Material provided:
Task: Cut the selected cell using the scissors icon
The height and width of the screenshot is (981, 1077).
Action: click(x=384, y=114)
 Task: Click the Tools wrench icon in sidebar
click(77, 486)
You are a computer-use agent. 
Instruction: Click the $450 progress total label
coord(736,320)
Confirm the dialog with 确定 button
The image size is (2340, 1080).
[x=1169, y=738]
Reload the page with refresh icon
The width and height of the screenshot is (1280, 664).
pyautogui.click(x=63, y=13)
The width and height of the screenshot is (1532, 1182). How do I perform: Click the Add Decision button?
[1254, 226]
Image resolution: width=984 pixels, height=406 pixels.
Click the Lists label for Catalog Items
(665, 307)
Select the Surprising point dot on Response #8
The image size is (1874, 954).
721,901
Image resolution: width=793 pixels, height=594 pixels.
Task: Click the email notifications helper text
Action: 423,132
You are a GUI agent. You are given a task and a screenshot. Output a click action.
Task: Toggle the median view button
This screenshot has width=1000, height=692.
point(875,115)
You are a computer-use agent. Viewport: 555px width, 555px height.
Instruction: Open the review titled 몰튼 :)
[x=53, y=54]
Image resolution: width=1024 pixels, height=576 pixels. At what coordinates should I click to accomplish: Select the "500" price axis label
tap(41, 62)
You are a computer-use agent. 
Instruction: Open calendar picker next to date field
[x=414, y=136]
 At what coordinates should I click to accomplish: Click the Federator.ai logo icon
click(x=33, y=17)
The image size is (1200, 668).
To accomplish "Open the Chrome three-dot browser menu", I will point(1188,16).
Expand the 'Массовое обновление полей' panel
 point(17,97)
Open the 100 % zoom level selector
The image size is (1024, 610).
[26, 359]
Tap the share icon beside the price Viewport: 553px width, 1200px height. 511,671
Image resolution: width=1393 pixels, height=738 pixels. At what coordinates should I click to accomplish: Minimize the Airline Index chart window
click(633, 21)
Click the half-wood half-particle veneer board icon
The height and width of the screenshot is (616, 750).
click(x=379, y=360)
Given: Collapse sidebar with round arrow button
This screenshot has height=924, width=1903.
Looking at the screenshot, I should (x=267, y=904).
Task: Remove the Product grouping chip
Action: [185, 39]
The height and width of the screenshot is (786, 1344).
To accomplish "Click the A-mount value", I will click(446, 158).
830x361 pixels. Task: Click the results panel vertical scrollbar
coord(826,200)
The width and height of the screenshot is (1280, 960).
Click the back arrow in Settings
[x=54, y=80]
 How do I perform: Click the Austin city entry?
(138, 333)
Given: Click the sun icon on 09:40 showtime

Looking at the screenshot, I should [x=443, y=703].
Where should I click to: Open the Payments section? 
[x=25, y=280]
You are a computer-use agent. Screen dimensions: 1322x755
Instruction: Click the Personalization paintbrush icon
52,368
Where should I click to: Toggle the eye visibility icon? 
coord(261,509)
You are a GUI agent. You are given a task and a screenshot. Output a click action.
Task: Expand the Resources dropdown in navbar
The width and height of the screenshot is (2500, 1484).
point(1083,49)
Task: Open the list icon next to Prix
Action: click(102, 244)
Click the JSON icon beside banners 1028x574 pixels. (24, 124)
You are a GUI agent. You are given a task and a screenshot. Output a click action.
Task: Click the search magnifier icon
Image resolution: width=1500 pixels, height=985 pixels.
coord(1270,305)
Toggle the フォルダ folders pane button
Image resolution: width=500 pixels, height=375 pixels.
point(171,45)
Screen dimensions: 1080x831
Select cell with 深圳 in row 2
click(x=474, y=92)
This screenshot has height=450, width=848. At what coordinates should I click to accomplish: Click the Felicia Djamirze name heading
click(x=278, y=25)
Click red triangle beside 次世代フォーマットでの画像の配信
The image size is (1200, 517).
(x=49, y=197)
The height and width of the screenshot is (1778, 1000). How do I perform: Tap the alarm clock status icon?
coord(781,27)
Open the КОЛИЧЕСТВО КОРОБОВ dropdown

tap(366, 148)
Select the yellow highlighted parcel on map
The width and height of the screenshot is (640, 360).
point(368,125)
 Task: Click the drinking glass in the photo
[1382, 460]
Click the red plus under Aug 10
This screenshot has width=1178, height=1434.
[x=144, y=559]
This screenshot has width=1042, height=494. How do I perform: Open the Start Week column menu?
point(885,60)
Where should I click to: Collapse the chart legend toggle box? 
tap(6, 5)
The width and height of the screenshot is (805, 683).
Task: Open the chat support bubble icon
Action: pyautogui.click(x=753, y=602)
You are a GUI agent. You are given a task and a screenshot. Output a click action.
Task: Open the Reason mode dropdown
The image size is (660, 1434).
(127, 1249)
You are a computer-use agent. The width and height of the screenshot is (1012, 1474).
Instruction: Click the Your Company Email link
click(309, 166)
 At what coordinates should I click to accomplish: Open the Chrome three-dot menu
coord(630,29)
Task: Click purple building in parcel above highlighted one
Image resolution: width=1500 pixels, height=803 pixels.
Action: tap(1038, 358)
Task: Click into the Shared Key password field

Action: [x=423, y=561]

Your objective: Reproduce the material word for word. Leave nothing out.

Exercise response:
Task: Cut the selected cell using the scissors icon
The height and width of the screenshot is (981, 1077).
Action: click(x=384, y=114)
 Task: Click the Tools wrench icon in sidebar
click(77, 486)
You are a computer-use agent. 
Instruction: Click the $450 progress total label
coord(736,320)
Confirm the dialog with 确定 button
The image size is (2340, 1080).
[x=1169, y=738]
Reload the page with refresh icon
The width and height of the screenshot is (1280, 664).
pyautogui.click(x=63, y=13)
The width and height of the screenshot is (1532, 1182). How do I perform: Click the Add Decision button?
[1254, 226]
Image resolution: width=984 pixels, height=406 pixels.
Click the Lists label for Catalog Items
(665, 307)
Select the Surprising point dot on Response #8
The image size is (1874, 954).
721,901
Image resolution: width=793 pixels, height=594 pixels.
Task: Click the email notifications helper text
Action: 423,132
You are a GUI agent. You are given a task and a screenshot. Output a click action.
Task: Toggle the median view button
This screenshot has width=1000, height=692.
point(875,115)
You are a computer-use agent. Viewport: 555px width, 555px height.
Instruction: Open the review titled 몰튼 :)
[x=53, y=54]
Image resolution: width=1024 pixels, height=576 pixels. At what coordinates should I click to accomplish: Select the "500" price axis label
tap(41, 62)
You are a computer-use agent. 
Instruction: Open calendar picker next to date field
[x=414, y=136]
 At what coordinates should I click to accomplish: Click the Federator.ai logo icon
click(x=33, y=17)
The image size is (1200, 668).
To accomplish "Open the Chrome three-dot browser menu", I will point(1188,16).
Expand the 'Массовое обновление полей' panel
 point(17,97)
Open the 100 % zoom level selector
The image size is (1024, 610).
[26, 359]
Tap the share icon beside the price Viewport: 553px width, 1200px height. 511,671
Image resolution: width=1393 pixels, height=738 pixels. At what coordinates should I click to accomplish: Minimize the Airline Index chart window
click(633, 21)
Click the half-wood half-particle veneer board icon
The height and width of the screenshot is (616, 750).
click(x=379, y=360)
Given: Collapse sidebar with round arrow button
This screenshot has height=924, width=1903.
Looking at the screenshot, I should (x=267, y=904).
Task: Remove the Product grouping chip
Action: [185, 39]
The height and width of the screenshot is (786, 1344).
To accomplish "Click the A-mount value", I will click(446, 158).
830x361 pixels. Task: Click the results panel vertical scrollbar
coord(826,200)
The width and height of the screenshot is (1280, 960).
Click the back arrow in Settings
[x=54, y=80]
 How do I perform: Click the Austin city entry?
(138, 333)
Given: Click the sun icon on 09:40 showtime

Looking at the screenshot, I should [x=443, y=703].
Where should I click to: Open the Payments section? 
[x=25, y=280]
You are a computer-use agent. Screen dimensions: 1322x755
Instruction: Click the Personalization paintbrush icon
52,368
Where should I click to: Toggle the eye visibility icon? 
coord(261,509)
You are a GUI agent. You are given a task and a screenshot. Output a click action.
Task: Expand the Resources dropdown in navbar
The width and height of the screenshot is (2500, 1484).
point(1083,49)
Task: Open the list icon next to Prix
Action: click(102, 244)
Click the JSON icon beside banners 1028x574 pixels. (24, 124)
You are a GUI agent. You are given a task and a screenshot. Output a click action.
Task: Click the search magnifier icon
Image resolution: width=1500 pixels, height=985 pixels.
coord(1270,305)
Toggle the フォルダ folders pane button
Image resolution: width=500 pixels, height=375 pixels.
point(171,45)
Screen dimensions: 1080x831
Select cell with 深圳 in row 2
click(x=474, y=92)
This screenshot has height=450, width=848. At what coordinates should I click to accomplish: Click the Felicia Djamirze name heading
click(x=278, y=25)
Click red triangle beside 次世代フォーマットでの画像の配信
The image size is (1200, 517).
(x=49, y=197)
The height and width of the screenshot is (1778, 1000). How do I perform: Tap the alarm clock status icon?
coord(781,27)
Open the КОЛИЧЕСТВО КОРОБОВ dropdown

tap(366, 148)
Select the yellow highlighted parcel on map
The width and height of the screenshot is (640, 360).
point(368,125)
 Task: Click the drinking glass in the photo
[1382, 460]
Click the red plus under Aug 10
This screenshot has width=1178, height=1434.
[x=144, y=559]
This screenshot has width=1042, height=494. How do I perform: Open the Start Week column menu?
point(885,60)
Where should I click to: Collapse the chart legend toggle box? 
tap(6, 5)
The width and height of the screenshot is (805, 683).
Task: Open the chat support bubble icon
Action: pyautogui.click(x=753, y=602)
You are a GUI agent. You are given a task and a screenshot. Output a click action.
Task: Open the Reason mode dropdown
The image size is (660, 1434).
(127, 1249)
You are a computer-use agent. The width and height of the screenshot is (1012, 1474).
Instruction: Click the Your Company Email link
click(309, 166)
 At what coordinates should I click to accomplish: Open the Chrome three-dot menu
coord(630,29)
Task: Click purple building in parcel above highlighted one
Image resolution: width=1500 pixels, height=803 pixels.
Action: tap(1038, 358)
Task: Click into the Shared Key password field

Action: [x=423, y=561]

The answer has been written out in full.